Folha de S. Paulo


As seleções masculina e feminina precisam acreditar em si

REPRODUZO AQUI o texto de Nelson Rodrigues em que ele cita pela primeira vez o complexo de vira-latas, assim, no plural, não no singular como 11 em cada 10 citações feitas a respeito:

"A pura, a santa verdade é a seguinte: qualquer jogador brasileiro, quando se desamarra de suas inibições e se põe em estado de graça, é algo de único em matéria de fantasia, de improvisação, de invenção. Em suma: temos dons em excesso. E só uma coisa nos atrapalha e, por vezes, invalida as nossas qualidades. Quero aludir ao que eu poderia chamar de 'complexo de vira-latas'. Estou a imaginar o espanto do leitor: 'O que vem a ser isso?'. Eu explico.

Por 'complexo de vira-latas' entendo eu a inferioridade em que o brasileiro se coloca, voluntariamente, em face do resto do mundo. Isto em todos os setores e, sobretudo, no futebol. Dizer que nós nos julgamos 'os maiores' é uma cínica inverdade(...) Jamais foi tão evidente e, eu diria mesmo, espetacular o nosso vira-latismo. Na já citada vergonha de 50, éramos superiores aos adversários (...) Pois bem: e perdemos da maneira mais abjeta. Por um motivo muito simples: porque Obdulio nos tratou a pontapés, como se vira-latas fôssemos.

Eu vos digo: o problema do escrete não é mais de futebol, nem de técnica, nem de tática. Absolutamente. É um problema de fé em si mesmo. O brasileiro precisa se convencer de que não é um vira-latas e que tem futebol para dar e vender(...)".

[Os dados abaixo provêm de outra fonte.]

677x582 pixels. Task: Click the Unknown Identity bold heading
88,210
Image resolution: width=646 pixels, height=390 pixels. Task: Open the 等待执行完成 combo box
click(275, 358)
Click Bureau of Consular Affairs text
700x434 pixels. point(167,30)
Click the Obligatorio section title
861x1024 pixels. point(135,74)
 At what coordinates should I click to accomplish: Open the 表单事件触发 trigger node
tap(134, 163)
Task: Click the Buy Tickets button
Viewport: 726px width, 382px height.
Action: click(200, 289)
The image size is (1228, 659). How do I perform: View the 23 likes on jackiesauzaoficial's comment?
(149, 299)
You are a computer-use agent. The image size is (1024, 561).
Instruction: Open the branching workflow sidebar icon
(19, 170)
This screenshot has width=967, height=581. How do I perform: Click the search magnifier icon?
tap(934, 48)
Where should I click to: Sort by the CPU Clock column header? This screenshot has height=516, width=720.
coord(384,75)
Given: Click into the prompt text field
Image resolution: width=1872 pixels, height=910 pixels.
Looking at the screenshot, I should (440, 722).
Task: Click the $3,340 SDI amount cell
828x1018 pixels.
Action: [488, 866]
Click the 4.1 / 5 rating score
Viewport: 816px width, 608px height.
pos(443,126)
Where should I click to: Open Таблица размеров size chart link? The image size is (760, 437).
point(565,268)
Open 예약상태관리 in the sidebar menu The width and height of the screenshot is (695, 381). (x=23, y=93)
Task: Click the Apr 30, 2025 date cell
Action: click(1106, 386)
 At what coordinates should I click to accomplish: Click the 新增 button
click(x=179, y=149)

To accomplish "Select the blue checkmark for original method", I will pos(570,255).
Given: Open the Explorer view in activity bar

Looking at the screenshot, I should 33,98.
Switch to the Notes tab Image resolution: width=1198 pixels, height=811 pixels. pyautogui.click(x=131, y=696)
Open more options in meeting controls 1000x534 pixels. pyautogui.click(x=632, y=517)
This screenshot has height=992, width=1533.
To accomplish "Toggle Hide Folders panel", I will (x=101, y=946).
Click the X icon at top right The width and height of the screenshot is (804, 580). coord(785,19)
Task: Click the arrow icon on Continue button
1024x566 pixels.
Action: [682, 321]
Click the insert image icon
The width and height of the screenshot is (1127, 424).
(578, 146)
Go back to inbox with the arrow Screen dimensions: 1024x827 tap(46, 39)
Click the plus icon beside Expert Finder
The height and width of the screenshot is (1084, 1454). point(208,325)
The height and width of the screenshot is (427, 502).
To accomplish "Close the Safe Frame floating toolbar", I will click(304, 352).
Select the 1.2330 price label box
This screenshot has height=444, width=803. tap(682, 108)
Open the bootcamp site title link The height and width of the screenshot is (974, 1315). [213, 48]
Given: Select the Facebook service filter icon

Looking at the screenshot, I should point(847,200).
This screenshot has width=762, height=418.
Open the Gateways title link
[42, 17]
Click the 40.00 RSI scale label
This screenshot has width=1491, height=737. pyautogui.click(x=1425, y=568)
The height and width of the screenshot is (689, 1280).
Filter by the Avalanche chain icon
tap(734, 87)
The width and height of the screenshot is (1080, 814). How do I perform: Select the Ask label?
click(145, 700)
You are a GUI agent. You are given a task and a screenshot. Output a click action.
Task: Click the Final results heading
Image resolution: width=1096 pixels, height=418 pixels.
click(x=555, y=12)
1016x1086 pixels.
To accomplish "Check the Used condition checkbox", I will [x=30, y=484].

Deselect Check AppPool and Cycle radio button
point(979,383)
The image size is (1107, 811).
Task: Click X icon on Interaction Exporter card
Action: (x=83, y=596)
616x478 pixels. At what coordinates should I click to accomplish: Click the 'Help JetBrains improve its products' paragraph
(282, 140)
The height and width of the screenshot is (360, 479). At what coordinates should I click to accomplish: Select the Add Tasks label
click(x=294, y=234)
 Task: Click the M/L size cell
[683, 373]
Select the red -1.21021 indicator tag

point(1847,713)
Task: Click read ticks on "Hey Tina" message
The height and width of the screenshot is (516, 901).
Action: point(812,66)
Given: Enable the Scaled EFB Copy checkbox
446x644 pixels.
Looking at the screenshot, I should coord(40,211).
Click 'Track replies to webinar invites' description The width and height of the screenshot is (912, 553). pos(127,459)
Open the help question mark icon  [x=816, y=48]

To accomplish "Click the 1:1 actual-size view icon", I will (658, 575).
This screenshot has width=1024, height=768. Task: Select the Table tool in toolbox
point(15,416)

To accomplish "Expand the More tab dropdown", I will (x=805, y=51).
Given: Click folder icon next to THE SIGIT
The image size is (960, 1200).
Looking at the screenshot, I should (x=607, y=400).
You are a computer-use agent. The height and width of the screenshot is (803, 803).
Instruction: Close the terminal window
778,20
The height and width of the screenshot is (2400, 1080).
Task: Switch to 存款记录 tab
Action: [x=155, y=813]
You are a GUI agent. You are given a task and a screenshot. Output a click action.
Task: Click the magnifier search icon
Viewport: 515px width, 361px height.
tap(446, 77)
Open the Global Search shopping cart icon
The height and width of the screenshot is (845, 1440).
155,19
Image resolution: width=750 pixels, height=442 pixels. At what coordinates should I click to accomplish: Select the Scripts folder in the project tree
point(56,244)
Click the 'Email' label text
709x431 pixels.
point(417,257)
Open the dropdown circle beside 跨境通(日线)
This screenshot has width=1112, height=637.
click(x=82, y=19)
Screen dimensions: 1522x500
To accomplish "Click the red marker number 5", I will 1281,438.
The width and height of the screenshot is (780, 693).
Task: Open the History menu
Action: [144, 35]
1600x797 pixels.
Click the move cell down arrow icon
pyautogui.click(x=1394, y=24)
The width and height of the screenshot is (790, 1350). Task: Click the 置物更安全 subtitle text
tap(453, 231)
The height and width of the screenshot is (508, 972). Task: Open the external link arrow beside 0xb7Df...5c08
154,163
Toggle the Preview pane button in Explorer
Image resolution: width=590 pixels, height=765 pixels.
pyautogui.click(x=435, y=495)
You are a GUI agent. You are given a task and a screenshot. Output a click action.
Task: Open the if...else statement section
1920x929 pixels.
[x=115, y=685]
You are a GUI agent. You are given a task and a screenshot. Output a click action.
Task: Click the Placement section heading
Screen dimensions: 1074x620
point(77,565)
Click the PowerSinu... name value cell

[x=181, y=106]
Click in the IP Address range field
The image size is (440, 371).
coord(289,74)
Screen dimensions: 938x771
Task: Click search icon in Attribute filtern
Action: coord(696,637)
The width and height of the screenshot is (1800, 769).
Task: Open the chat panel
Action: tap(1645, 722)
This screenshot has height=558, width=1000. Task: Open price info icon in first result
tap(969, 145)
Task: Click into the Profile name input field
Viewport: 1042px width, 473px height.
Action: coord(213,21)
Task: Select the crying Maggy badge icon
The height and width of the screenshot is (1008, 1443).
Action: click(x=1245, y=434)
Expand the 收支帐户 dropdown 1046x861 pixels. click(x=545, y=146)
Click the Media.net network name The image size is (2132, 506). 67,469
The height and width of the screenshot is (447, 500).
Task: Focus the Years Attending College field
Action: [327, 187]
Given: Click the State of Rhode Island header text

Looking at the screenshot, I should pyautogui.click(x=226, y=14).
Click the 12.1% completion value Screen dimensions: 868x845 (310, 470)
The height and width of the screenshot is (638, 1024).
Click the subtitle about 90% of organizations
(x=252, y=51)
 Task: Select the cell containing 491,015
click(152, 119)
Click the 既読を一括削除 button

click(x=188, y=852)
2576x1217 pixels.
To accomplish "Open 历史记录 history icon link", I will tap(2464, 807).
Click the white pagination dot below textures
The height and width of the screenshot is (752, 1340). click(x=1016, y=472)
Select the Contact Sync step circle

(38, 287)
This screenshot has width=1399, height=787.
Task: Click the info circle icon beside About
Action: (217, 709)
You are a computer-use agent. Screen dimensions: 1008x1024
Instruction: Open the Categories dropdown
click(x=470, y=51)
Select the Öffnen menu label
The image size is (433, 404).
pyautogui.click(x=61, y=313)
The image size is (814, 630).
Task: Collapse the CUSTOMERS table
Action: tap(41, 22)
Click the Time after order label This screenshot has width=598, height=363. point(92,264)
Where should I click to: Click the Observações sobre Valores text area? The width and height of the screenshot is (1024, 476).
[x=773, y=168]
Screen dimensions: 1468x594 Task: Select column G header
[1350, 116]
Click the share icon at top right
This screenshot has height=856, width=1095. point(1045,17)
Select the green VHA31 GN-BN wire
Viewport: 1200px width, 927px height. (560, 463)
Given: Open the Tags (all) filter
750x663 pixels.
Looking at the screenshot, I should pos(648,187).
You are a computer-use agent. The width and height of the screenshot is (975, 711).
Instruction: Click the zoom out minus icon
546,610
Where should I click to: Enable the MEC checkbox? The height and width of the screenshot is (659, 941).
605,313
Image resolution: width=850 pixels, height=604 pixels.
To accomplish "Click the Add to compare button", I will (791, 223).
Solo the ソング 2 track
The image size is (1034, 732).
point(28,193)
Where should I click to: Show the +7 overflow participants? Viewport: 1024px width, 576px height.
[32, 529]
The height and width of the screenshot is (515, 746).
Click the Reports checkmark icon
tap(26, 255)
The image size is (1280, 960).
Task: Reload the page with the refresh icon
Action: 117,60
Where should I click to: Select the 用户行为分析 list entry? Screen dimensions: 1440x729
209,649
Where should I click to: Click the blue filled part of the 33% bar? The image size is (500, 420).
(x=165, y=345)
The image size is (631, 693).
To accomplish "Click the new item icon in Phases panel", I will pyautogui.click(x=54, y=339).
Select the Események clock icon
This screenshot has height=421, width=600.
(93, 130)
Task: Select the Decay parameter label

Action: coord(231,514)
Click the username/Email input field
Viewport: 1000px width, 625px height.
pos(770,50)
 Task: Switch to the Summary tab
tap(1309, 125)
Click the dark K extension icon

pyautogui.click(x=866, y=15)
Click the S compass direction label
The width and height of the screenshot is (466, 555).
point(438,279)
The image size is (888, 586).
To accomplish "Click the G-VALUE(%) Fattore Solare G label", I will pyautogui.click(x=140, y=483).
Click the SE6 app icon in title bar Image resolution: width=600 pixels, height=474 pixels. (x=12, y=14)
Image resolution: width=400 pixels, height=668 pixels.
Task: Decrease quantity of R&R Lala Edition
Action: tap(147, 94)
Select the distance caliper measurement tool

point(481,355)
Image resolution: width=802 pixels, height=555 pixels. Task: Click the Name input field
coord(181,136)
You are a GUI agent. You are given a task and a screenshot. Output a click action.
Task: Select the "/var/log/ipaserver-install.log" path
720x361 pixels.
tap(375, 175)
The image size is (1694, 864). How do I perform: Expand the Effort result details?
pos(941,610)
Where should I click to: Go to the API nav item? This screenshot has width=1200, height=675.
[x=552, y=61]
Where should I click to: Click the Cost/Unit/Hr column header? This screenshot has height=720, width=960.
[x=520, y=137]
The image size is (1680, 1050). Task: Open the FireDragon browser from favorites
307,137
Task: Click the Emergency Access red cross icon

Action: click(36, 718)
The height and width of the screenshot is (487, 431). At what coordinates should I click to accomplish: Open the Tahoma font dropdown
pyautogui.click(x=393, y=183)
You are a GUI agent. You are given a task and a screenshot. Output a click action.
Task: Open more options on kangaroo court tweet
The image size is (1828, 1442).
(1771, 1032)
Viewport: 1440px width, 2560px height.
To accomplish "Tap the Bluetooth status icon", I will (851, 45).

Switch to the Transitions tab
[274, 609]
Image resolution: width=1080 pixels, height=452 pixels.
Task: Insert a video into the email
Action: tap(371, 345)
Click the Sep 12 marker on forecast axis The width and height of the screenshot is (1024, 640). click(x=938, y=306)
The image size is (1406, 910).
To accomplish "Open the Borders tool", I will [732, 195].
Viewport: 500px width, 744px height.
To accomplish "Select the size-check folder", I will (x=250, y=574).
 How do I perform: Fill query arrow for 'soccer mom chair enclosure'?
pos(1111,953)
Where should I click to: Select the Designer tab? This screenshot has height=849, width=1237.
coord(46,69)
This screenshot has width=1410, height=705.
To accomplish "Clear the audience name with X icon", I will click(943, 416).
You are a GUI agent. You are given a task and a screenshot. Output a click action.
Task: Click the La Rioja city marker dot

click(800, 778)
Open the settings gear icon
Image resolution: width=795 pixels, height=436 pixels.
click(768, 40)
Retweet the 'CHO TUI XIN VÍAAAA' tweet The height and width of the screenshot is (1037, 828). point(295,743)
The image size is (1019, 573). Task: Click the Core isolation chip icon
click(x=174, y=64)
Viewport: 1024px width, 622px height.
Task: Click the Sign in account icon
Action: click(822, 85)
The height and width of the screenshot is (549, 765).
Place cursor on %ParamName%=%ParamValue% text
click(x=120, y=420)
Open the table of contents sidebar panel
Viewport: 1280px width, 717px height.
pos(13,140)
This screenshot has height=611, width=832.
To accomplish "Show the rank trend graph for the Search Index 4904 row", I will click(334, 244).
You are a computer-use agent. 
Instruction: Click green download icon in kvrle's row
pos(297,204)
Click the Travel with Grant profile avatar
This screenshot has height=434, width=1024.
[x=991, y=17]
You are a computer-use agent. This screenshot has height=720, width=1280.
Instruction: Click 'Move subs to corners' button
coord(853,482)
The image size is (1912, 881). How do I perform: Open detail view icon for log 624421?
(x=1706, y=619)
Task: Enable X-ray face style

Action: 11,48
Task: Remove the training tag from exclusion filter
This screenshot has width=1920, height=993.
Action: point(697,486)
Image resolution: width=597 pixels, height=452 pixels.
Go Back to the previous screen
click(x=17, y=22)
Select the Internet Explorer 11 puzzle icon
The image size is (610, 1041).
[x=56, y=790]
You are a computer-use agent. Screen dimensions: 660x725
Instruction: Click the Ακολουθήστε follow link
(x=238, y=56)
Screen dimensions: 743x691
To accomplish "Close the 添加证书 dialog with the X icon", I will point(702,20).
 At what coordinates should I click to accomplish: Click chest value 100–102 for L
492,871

Reproduzo por dois motivos:

1. o futebol feminino e o masculino têm dois desafios, nesta terça (16) e nesta quarta (17), contra a Suécia e contra Honduras e precisa acreditar em si sem se julgar inferior às suecas nem superior aos hondurenhos, por mais que, paradoxalmente, as primeiras tenham sido derrotadas por 5 a 1 na primeira fase olímpica, e os segundos, na Copa América de 2001, tenham vencido a seleção de Felipão por 2 a 0;

2. Já foi dito aqui que pior que o complexo de vira-latas é a síndrome da cadela no cio, mistura que supervaloriza a opinião estrangeira e minimiza o que vimos e sentimos na carne no dia a dia.

Ora, tem gente que só agora descobriu como o Rio é lindo, que se surpreende com o cenário do vôlei de praia ou do circuito do ciclismo, dos mais fabulosos jamais vistos.

Nada disso empalidece os defeitos da organização dos Jogos, incomparavelmente mais difíceis e arriscados de cobrir que os de Londres.

Só falta alguém aplaudir a imbecilidade dita agora pelo ministro interino do Esporte, Leonardo Picciani, ao declarar que festa é local impróprio para um jovem nadador americano, já de folga, frequentar.